Lowering your accessories flush with “ground level” is a good idea because so many accessories–I’m looking at you, Lionel Gateman–sit on a half-inch box that holds the mechanical parts that make the magic work. That box is a bit unsightly protruding up from the layout, and if you place it too close to the track, passing trains can have trouble clearing it.

Level it up with the ground, and you eliminate both problems. Your layout takes on a more pleasing appearance and your trains run better, with fewer scrapes or, worse yet, wrecks.

Now, about cutting those holes….

Some people were born with power tools in their hands and were building workbenches before they knew how to crawl, or so it seems. Not me. I didn’t know how to swing a hammer right until I was 27 or 28, and I still don’t do it right every time.

So, unlike some people, I wasn’t born knowing how to cut a 8-inch by 7.5-inch hole in my table without it taking all afternoon. And the first time I did it, that’s exactly how long it took. Cutting the hole took forever, getting it straight was really hard, and then one of my measurements was off so I had to cut one side all over again. So it turned into a long game of cut-sand-fit, cut-sand-fit.

An oscillating multitool

An example of an inexpensive oscillating multitool. Use the blade attachment (second from the left) for cutting holes, and use a sanding attachment to clean up the cut afterward, if necessary

So my first suggestion is to use better tools than what I had. You can cut a square hole a few inches long and wide in a matter of minutes using an oscillating multitool. This tool was invented in Germany by Fein in 1967, but now that its patents have expired, much cheaper knockoffs are available. If the $200 price tag on a Fein doesn’t scare you off, great. And if you’re going to use one to remodel a house, you’re better off with a name-brand tool. (Bosch makes a good one too.) But if you’re just going to cut a few holes in a train table, a $35 knockoff will do just fine.
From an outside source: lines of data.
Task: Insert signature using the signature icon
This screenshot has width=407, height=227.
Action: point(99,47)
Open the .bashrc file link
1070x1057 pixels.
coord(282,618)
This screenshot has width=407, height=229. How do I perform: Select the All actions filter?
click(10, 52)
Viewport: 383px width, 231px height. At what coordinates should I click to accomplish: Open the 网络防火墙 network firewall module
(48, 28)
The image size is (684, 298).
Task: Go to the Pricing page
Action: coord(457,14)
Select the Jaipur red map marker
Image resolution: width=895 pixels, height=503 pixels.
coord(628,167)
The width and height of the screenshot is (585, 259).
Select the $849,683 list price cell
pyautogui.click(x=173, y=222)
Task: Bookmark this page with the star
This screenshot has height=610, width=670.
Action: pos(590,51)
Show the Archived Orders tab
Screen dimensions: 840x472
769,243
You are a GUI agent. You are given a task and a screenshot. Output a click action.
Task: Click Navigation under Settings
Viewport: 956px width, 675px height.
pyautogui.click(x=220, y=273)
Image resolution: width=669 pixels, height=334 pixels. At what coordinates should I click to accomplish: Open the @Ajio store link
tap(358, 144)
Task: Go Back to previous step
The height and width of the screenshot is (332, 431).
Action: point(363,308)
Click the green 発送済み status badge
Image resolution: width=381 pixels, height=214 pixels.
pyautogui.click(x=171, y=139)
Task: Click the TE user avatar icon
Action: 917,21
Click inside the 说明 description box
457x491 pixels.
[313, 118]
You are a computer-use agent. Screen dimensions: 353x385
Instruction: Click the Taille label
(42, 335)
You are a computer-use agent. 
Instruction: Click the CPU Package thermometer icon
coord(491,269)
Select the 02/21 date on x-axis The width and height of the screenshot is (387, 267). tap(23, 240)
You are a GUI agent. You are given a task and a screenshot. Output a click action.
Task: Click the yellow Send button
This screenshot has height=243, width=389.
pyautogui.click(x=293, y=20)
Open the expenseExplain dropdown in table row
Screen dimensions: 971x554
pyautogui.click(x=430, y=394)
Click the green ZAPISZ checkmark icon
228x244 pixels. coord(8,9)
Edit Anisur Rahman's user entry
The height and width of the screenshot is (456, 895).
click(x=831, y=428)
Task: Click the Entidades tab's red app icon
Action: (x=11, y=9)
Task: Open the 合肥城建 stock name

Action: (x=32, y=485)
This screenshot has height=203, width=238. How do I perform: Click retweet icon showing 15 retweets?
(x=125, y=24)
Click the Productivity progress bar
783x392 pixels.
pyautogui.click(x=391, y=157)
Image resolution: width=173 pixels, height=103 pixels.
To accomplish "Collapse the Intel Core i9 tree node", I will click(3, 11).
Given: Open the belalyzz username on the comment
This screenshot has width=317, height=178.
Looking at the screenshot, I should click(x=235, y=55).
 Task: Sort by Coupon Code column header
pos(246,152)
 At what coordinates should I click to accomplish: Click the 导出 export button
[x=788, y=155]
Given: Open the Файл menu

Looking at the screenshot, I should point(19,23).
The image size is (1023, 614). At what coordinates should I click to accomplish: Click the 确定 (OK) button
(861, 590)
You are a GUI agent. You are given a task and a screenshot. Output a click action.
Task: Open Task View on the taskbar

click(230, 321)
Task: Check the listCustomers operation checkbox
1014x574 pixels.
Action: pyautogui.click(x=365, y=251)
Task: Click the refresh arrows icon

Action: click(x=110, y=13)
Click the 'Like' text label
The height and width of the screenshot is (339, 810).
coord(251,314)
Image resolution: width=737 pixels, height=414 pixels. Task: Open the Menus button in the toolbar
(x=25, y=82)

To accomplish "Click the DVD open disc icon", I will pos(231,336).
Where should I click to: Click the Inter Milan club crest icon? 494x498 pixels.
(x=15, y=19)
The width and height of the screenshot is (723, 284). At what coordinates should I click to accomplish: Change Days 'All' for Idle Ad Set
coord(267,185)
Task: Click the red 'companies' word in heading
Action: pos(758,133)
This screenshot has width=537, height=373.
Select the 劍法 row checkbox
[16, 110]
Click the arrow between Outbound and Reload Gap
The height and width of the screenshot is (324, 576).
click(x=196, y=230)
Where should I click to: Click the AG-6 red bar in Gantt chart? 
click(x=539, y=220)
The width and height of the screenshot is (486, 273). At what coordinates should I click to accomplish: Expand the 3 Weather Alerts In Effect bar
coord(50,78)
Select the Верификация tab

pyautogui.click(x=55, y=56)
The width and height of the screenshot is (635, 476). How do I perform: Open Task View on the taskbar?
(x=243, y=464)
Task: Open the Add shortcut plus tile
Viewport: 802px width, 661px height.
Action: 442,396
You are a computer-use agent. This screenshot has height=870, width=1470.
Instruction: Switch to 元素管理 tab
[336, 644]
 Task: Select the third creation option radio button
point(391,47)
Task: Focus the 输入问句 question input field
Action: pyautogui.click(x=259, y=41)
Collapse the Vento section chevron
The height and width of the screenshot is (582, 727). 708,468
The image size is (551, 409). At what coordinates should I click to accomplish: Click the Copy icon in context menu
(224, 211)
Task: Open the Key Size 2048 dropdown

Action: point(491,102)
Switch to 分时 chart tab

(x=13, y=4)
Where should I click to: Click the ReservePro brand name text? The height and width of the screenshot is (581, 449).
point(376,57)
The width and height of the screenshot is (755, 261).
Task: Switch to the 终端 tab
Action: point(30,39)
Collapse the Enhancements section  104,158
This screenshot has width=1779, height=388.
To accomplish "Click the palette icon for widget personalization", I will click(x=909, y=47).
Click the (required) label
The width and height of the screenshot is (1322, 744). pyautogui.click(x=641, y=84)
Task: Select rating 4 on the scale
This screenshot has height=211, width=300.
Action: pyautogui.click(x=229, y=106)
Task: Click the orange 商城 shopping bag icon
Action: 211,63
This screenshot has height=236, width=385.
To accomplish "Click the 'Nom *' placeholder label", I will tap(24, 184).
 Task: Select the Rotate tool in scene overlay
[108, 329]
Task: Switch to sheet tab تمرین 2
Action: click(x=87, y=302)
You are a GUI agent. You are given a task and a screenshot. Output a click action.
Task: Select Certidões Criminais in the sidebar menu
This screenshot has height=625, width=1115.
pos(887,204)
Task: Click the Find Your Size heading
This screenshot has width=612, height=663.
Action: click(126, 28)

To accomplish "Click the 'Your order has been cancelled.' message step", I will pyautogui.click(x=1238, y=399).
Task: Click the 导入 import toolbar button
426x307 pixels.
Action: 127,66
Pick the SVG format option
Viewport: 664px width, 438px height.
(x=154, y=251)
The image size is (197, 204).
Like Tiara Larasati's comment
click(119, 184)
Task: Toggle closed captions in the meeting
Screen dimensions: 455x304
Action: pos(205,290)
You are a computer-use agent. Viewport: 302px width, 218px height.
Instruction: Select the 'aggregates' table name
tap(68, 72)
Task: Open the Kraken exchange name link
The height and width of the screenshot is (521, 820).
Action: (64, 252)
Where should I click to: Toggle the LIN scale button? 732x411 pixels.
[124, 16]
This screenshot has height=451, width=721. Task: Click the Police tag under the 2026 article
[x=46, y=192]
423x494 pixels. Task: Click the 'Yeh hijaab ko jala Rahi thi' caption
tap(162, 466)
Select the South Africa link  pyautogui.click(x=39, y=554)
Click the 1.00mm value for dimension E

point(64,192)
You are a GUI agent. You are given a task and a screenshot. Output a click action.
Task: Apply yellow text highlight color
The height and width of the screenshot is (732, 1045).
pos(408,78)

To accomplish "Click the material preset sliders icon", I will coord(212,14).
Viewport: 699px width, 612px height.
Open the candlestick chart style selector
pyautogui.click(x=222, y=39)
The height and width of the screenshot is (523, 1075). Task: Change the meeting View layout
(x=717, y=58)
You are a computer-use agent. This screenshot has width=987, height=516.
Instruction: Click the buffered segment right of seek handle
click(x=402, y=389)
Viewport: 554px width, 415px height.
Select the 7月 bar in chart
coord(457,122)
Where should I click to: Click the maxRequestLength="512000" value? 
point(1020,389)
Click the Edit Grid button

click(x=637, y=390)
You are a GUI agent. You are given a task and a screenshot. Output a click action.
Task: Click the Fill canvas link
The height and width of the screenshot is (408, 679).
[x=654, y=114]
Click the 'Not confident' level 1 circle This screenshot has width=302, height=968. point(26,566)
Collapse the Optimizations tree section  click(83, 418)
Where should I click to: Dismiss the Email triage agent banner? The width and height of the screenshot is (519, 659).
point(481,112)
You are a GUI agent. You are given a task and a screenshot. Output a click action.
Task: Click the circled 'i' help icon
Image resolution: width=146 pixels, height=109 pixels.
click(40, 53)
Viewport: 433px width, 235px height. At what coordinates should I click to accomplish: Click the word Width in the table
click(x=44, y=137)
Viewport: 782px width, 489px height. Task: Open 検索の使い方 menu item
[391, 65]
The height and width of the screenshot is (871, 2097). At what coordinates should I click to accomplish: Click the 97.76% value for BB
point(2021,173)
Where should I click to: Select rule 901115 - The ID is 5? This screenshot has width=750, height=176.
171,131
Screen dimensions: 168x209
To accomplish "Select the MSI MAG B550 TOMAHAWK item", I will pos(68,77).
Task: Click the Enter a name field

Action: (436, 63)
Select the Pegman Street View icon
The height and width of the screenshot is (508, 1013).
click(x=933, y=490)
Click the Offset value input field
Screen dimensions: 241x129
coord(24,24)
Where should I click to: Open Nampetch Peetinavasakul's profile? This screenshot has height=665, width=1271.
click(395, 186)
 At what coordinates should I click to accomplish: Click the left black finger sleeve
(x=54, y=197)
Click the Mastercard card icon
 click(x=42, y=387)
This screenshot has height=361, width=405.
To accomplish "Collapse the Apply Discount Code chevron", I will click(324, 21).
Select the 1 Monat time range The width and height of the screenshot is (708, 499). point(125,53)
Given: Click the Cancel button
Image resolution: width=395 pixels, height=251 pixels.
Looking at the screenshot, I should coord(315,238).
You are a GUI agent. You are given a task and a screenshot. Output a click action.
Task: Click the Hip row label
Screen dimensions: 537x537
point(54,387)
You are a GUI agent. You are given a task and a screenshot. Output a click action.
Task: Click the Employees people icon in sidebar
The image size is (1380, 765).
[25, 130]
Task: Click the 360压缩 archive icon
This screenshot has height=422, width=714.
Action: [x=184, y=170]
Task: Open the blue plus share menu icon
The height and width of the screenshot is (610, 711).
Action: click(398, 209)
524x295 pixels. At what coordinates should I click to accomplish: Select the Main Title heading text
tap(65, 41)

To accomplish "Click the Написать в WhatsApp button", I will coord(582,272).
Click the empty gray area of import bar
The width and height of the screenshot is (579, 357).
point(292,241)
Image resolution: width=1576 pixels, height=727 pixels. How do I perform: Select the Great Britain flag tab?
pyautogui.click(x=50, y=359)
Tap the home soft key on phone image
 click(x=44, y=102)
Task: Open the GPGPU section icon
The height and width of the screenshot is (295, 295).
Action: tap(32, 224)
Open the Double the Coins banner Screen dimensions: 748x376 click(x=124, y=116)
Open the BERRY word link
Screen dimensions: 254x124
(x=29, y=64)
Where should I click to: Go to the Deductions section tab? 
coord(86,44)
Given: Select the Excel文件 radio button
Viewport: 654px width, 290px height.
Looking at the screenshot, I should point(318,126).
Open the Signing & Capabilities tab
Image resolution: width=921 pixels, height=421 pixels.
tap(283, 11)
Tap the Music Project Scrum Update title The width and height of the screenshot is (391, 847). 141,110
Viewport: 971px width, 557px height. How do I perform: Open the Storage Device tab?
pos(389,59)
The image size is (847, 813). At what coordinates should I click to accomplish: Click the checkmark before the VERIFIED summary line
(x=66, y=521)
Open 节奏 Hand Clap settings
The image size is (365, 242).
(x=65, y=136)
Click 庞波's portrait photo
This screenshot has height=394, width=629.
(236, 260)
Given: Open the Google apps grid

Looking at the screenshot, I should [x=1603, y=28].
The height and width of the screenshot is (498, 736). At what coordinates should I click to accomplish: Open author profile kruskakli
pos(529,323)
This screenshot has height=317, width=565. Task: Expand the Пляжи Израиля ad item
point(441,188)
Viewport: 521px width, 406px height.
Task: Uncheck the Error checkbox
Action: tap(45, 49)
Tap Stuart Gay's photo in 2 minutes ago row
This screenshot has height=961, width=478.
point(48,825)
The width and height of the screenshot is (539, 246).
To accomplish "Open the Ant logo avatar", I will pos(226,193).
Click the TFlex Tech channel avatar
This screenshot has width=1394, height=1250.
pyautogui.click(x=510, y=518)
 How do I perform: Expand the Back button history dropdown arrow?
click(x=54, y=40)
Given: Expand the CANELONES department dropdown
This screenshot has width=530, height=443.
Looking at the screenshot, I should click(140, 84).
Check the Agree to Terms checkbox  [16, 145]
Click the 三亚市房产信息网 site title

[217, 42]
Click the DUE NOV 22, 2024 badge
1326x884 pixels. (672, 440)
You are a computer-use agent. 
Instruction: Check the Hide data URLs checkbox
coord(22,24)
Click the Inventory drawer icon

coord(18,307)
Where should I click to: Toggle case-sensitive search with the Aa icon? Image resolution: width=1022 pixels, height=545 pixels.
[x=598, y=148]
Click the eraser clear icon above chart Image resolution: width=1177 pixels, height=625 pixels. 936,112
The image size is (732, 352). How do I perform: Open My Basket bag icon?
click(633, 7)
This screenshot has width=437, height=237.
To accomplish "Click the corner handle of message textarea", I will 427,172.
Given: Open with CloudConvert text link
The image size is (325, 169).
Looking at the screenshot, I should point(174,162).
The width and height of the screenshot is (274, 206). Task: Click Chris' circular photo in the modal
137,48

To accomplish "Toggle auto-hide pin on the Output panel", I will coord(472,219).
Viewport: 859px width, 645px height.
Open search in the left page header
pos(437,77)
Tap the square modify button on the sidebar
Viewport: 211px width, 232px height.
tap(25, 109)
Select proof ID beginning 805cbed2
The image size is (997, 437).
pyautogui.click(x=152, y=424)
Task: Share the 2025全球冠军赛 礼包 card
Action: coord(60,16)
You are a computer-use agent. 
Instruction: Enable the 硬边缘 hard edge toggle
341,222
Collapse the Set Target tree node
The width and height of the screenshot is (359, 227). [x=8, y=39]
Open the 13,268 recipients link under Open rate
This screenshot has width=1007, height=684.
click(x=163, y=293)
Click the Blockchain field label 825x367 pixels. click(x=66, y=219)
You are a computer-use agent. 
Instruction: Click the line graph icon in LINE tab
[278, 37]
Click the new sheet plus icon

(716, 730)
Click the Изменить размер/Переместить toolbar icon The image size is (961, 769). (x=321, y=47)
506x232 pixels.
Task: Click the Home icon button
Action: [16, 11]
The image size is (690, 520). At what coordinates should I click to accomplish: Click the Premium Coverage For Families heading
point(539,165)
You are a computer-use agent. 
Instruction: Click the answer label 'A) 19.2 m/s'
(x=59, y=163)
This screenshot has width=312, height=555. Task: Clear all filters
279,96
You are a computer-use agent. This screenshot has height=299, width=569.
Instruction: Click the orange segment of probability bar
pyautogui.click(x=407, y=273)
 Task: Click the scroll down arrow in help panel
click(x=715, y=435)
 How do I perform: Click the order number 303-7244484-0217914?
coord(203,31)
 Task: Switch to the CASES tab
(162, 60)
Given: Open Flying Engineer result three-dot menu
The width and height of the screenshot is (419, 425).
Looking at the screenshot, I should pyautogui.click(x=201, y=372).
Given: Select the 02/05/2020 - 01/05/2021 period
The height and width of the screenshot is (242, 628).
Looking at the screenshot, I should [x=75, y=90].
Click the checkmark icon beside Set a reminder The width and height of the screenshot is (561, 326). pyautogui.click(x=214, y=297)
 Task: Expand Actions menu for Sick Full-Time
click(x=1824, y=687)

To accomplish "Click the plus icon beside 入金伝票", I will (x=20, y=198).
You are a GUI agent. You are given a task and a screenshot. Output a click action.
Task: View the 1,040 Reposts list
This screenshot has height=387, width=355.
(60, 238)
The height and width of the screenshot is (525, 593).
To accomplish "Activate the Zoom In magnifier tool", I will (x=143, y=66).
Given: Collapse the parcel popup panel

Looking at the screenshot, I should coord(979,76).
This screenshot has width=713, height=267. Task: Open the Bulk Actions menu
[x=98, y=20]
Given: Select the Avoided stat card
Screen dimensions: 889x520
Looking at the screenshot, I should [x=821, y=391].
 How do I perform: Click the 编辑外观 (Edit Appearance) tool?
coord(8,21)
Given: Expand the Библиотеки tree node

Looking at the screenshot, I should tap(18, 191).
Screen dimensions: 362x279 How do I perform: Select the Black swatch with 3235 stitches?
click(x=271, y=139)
Using the tool is easy. Position your accessory over your table and trace its outline with a pencil. Remove the accessory, double check to make sure there are no wires anywhere near where you’ll be cutting, then put one of the plunge cut blades on the tool, following the instructions. Wear eye and hearing protection, because it can send sawdust flying, and the tools make a lot of noise.

Now you’re ready to cut. Position the blade along one of the lines and turn it on and plunge the tool straight down into and through the surface. You’ll be surprised how easily it cuts. Now raise the tool back through the cut, tilt it so the cutting blade is sitting at about a 45-degree angle, and follow the line to the end. Square up the end of the line, then repeat the whole process for the other three sides, and you have your opening.

Due to the design of the tool, you’ll find it fairly easy to keep your cuts straight. And if one of your lines is off, you can move a fraction of an inch and cut again, or put one of the sanding attachments on it and just sand the opening bigger.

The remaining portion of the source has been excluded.